Results with effect sizes. On the MuJoCo locomotion tasks, both TRPO variants learned swimming, hopping, and walking gaits from scratch with general-purpose neural-net policies and minimal reward shaping, while natural gradient learned the two easy tasks but failed to produce hopping or walking gaits, and the derivative-free CEM and CMA scaled poorly with the parameter count. A single delta = 0.01 worked across all tasks. On seven Atari games from raw pixels, the same method reached reasonable scores on most games despite not being designed for that domain, with 500 iterations taking about 30 hours on a 16-core machine. The generality is the headline: one method, locomotion and vision-based games, without per-domain engineering.

Limitations and open questions. The monotonic-improvement proof assumes exact advantages and the max KL over all states, while the practical algorithm uses sampled advantages and the average KL, so monotonicity in practice is empirical, not proven. The second-order inner loop costs compute and code. And the locomotion tasks are small by today's standards.

My assessment

The authors got the central idea exactly right, and it has aged better than the specific algorithm. "Bound how much the policy changes per update, measured by behavior rather than parameters" is the durable lesson, and it survives in nearly every modern policy-optimization method. The KL-as-distance choice is the quiet stroke of genius, because it makes the step size scale-invariant and gives you one hyperparameter that transfers across wildly different tasks, which is the property that made the experiments so clean.
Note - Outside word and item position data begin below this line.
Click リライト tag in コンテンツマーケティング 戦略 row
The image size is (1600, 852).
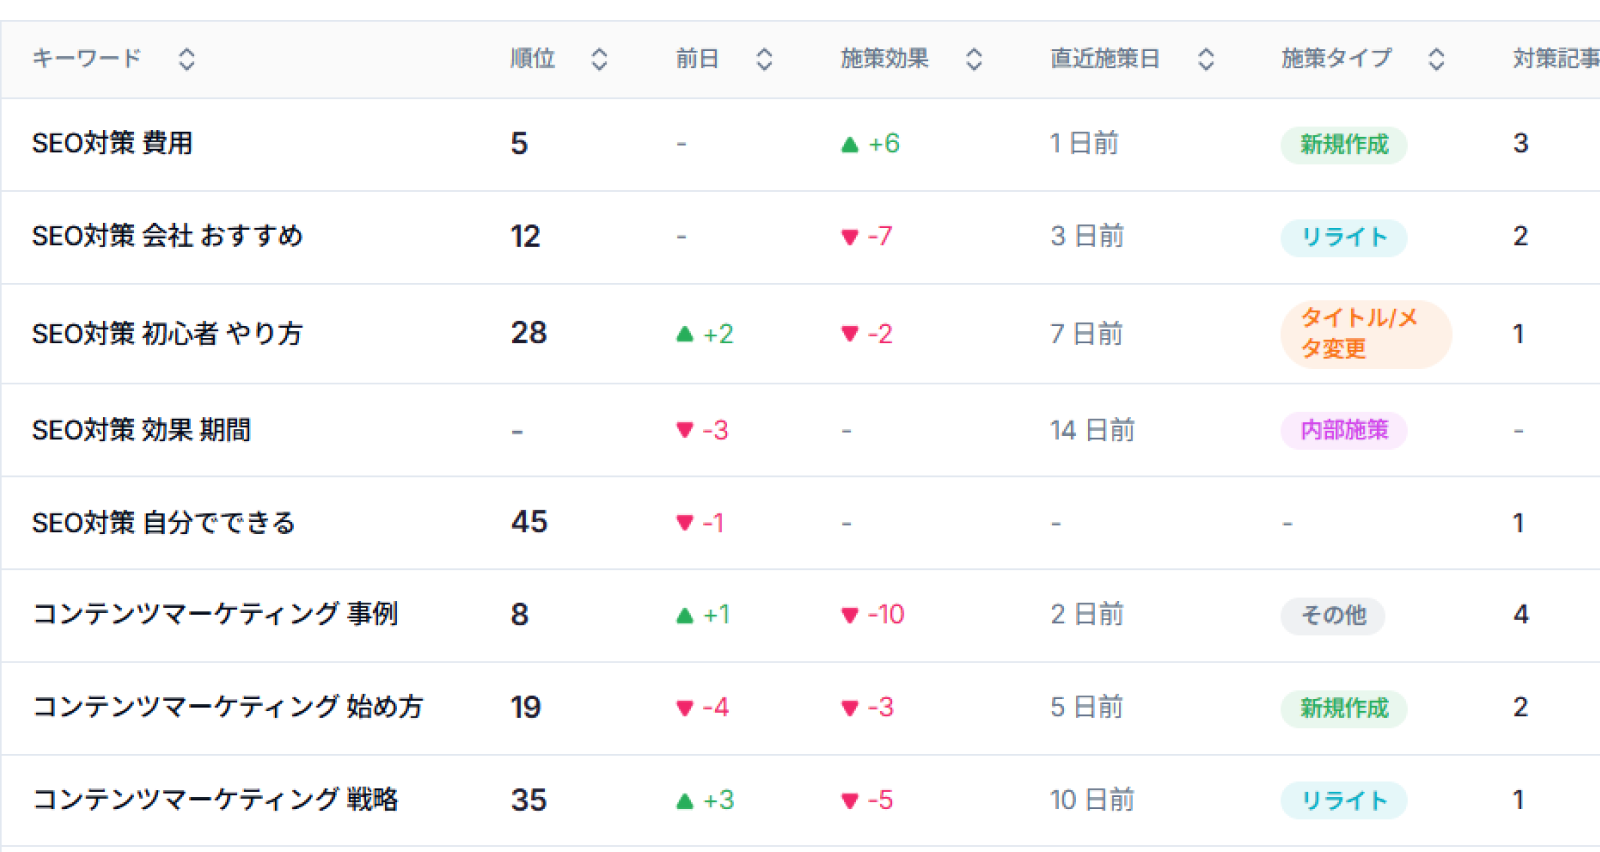(1344, 801)
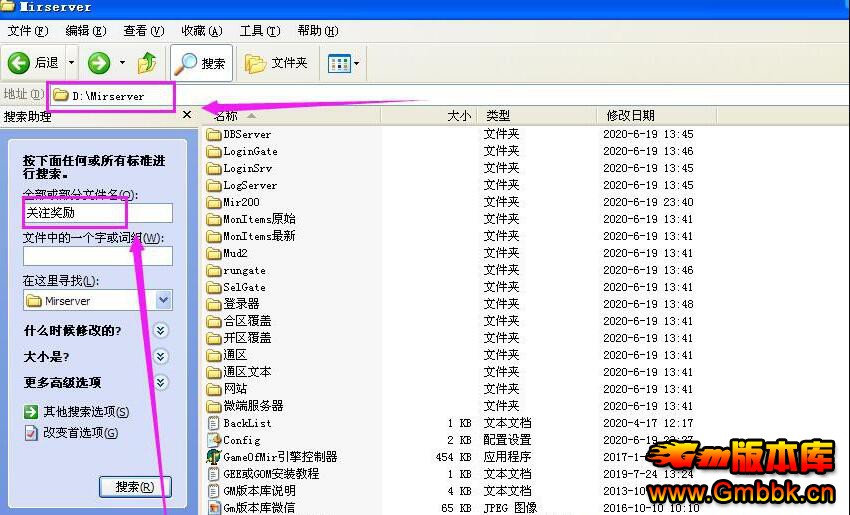The width and height of the screenshot is (850, 515).
Task: Select the Config settings file icon
Action: (x=214, y=440)
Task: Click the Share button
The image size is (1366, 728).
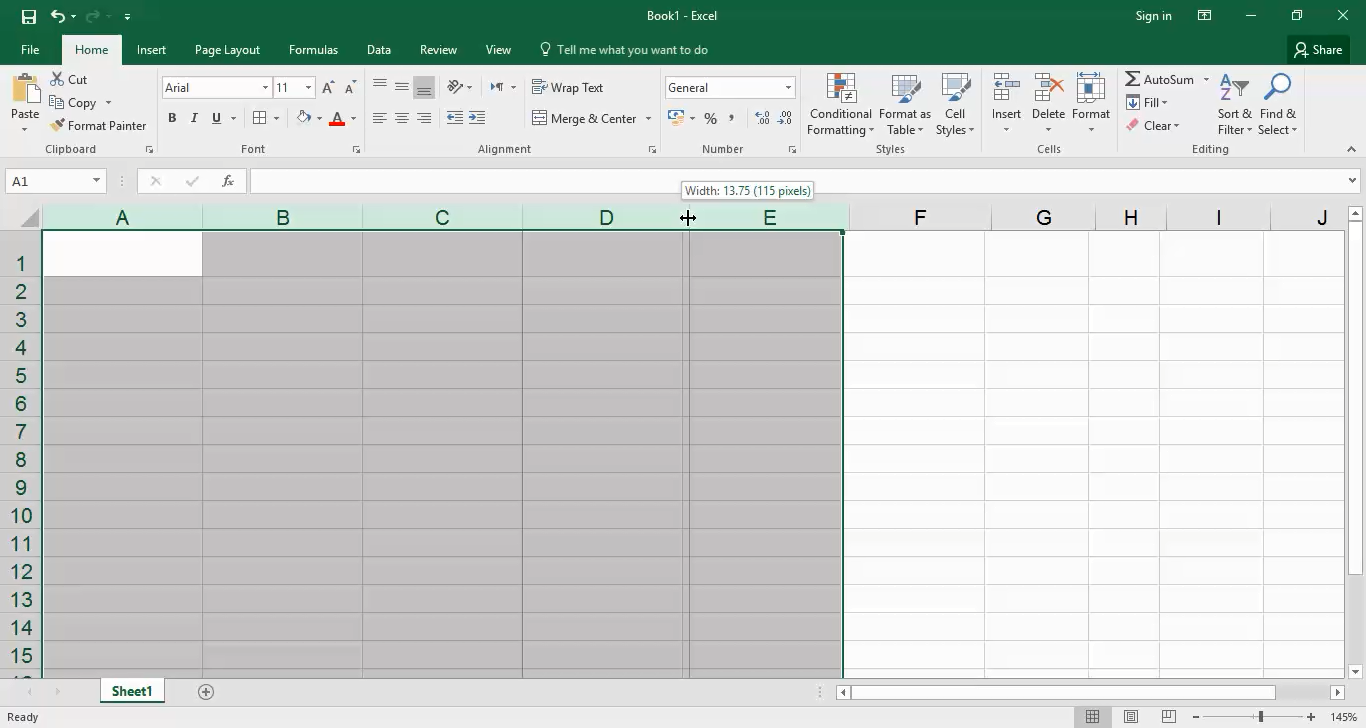Action: pyautogui.click(x=1317, y=50)
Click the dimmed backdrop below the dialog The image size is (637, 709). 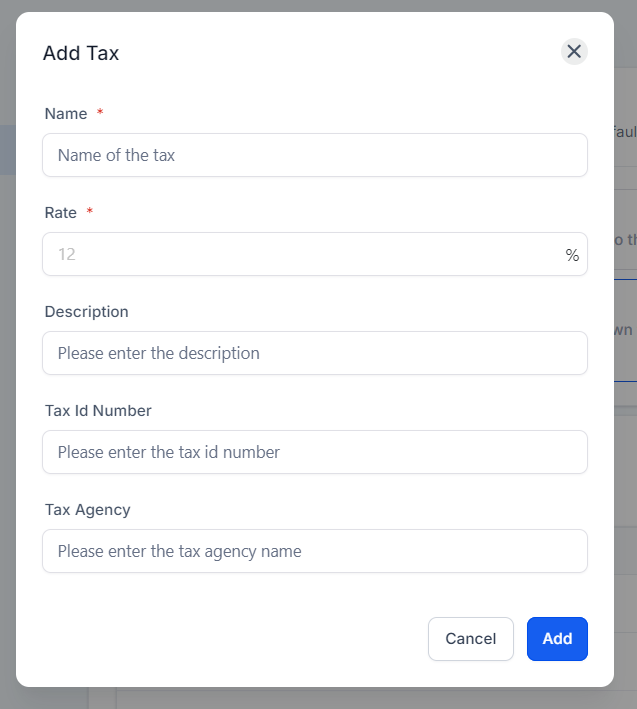[316, 699]
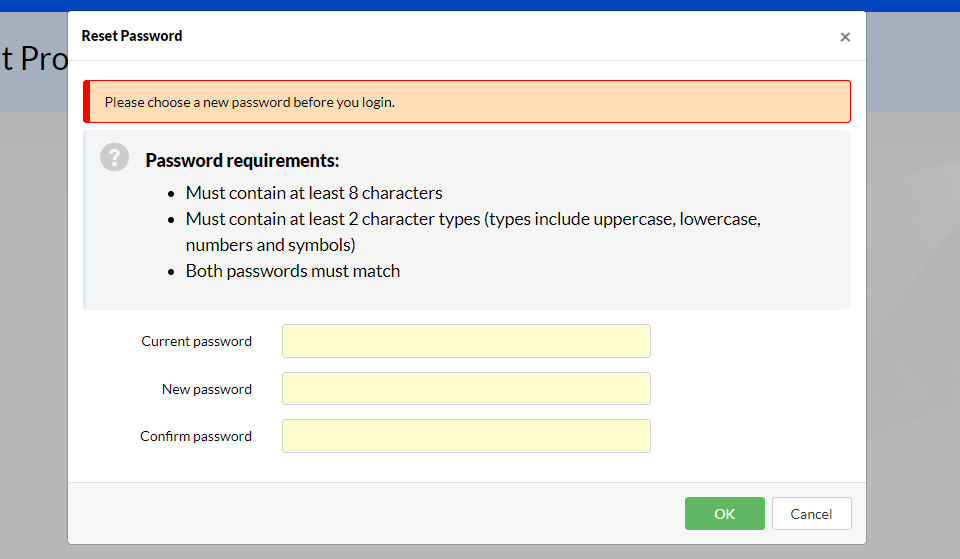Confirm the password reset with OK
960x559 pixels.
pos(724,514)
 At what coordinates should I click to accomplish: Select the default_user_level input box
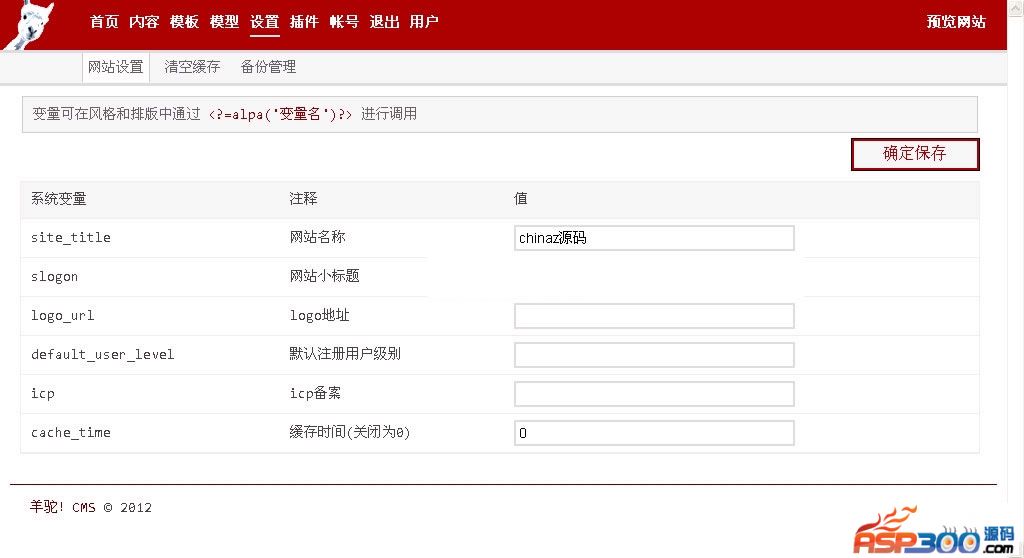pos(654,355)
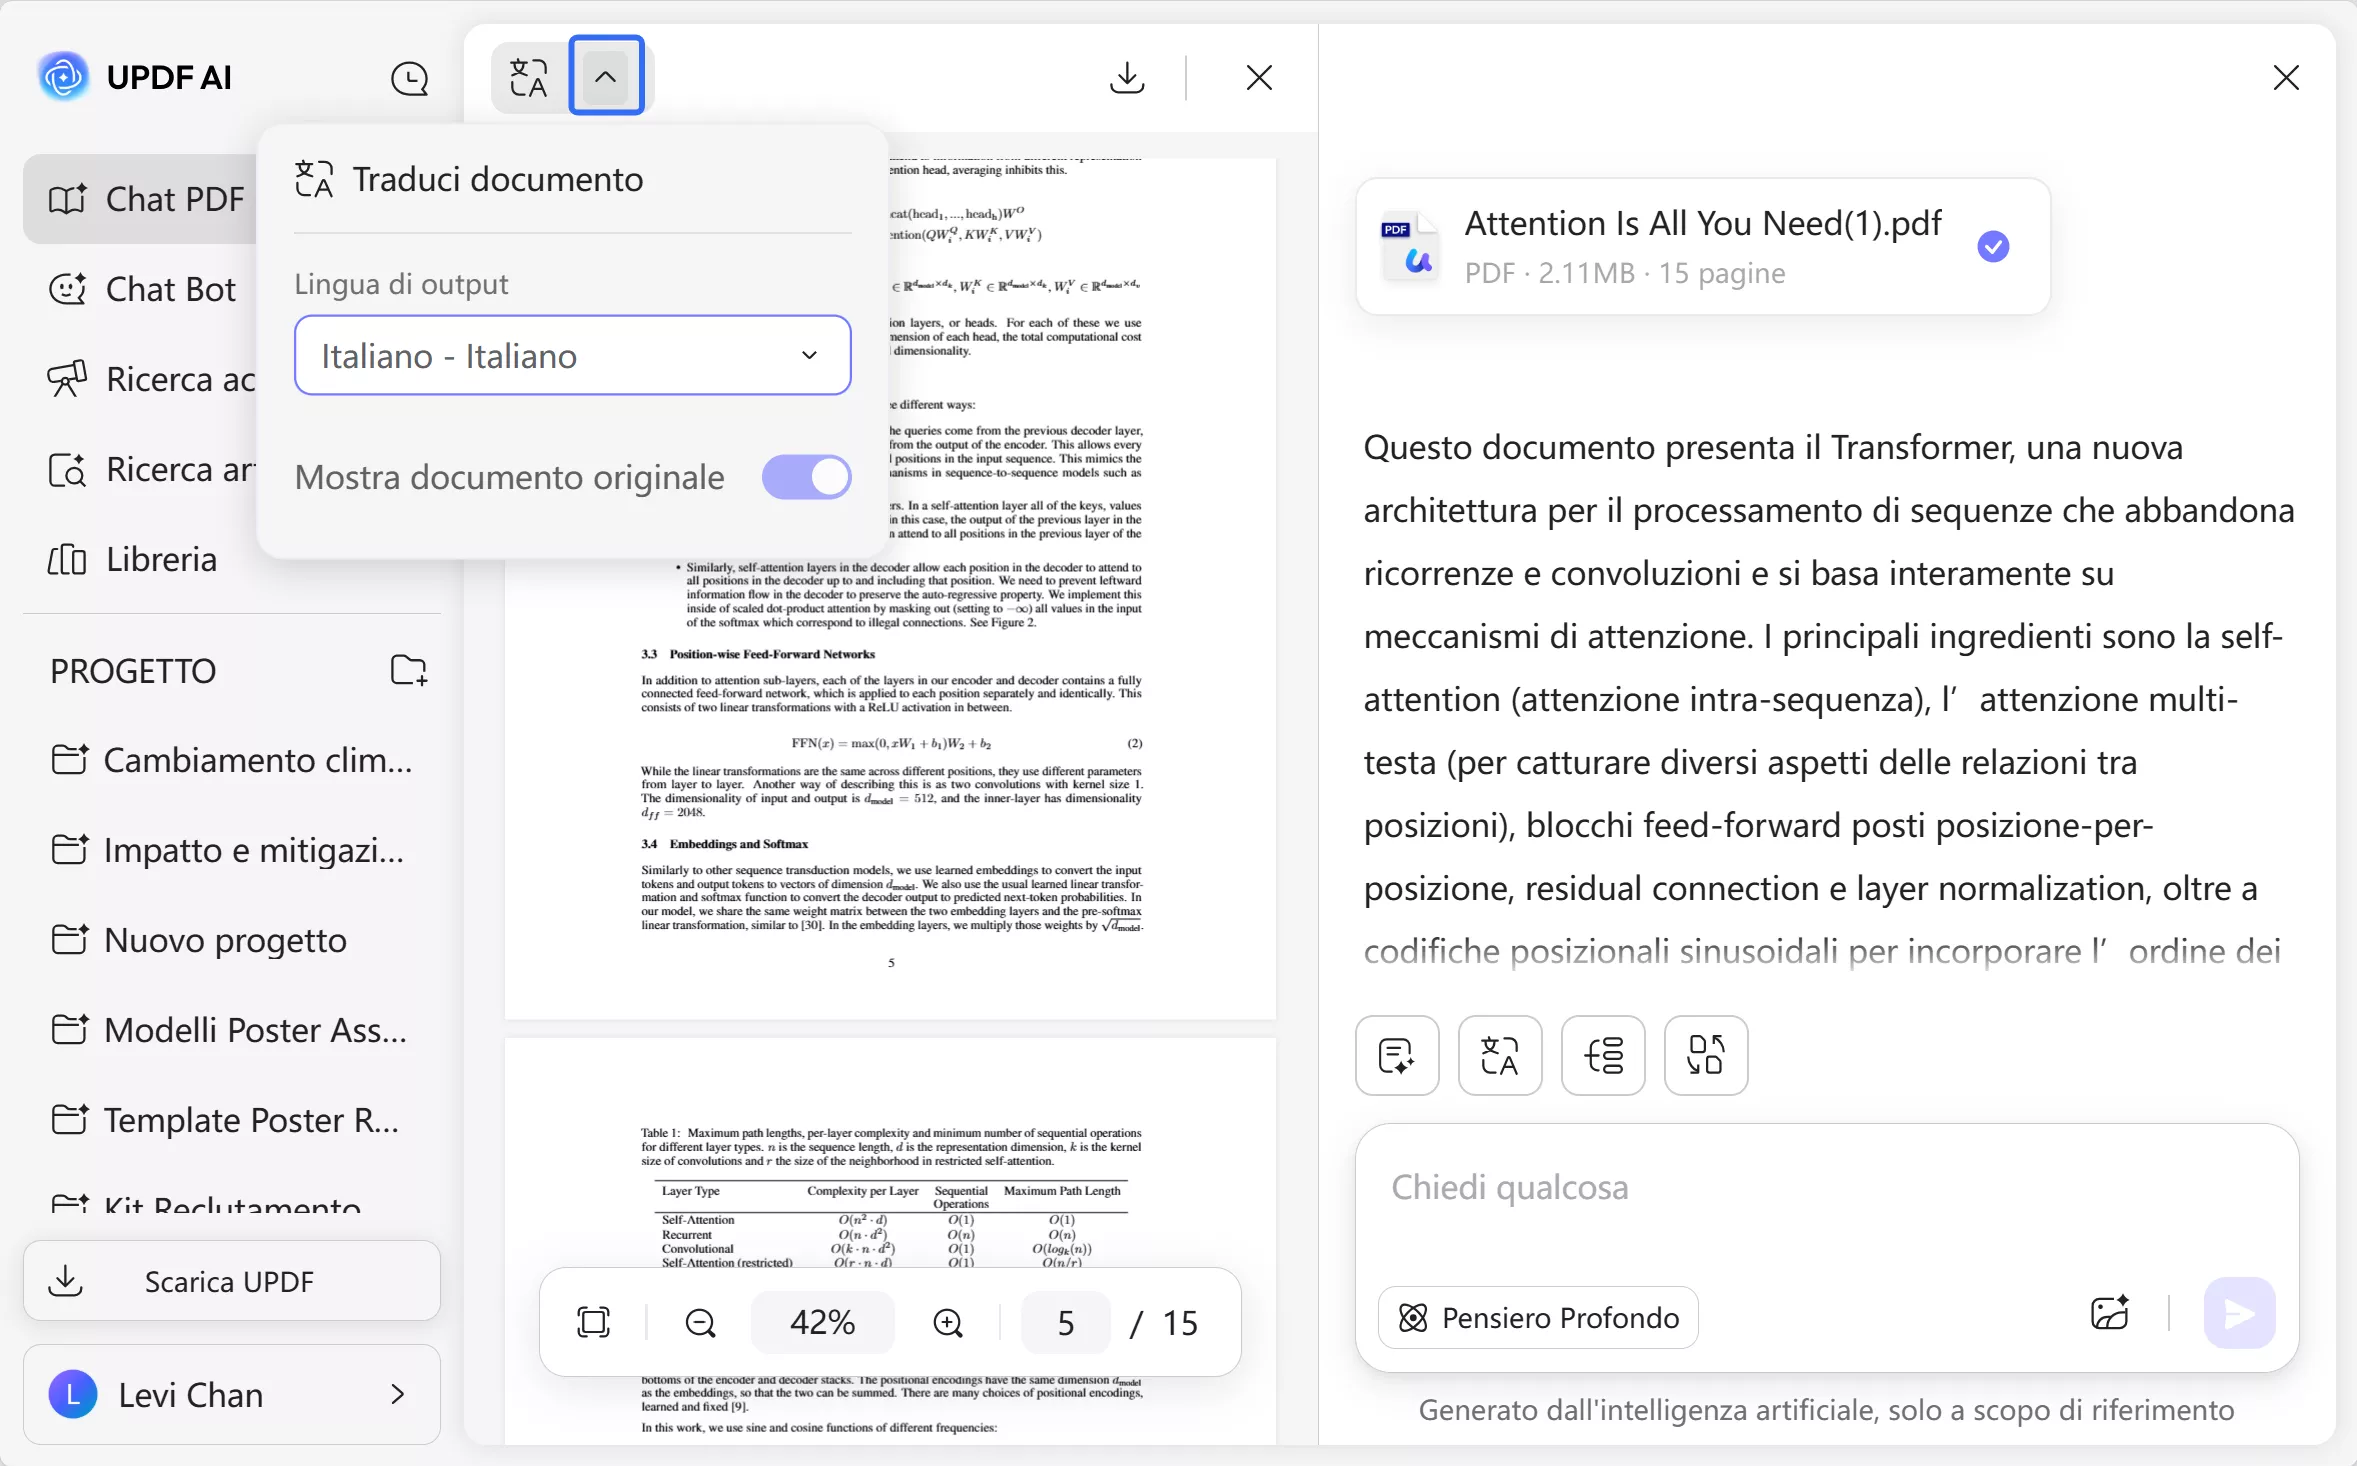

Where the paper oversold is the theory-to-practice link. The monotonic-improvement theorem is elegant, but the practical algorithm tosses out the provable penalty for a chosen constraint, swaps max KL for average KL, and uses noisy sampled advantages, so by the time you reach the code the guarantee is gone and what's left is a well-motivated heuristic that happens to work. The paper is honest that these are approximations, but the framing leans on the theorem more than the deployed method earns. The verdict came fast and blunt: PPO kept the bounded-update insight, threw away the conjugate-gradient and KL-constraint machinery, and matched TRPO with plain first-order optimization. That's the cleanest possible evidence that the heavy second-order apparatus was the part you could drop, and the idea of constraining policy change was the part you couldn't. TRPO's real legacy is not its inner loop but the way it reframed the step size as a trust region.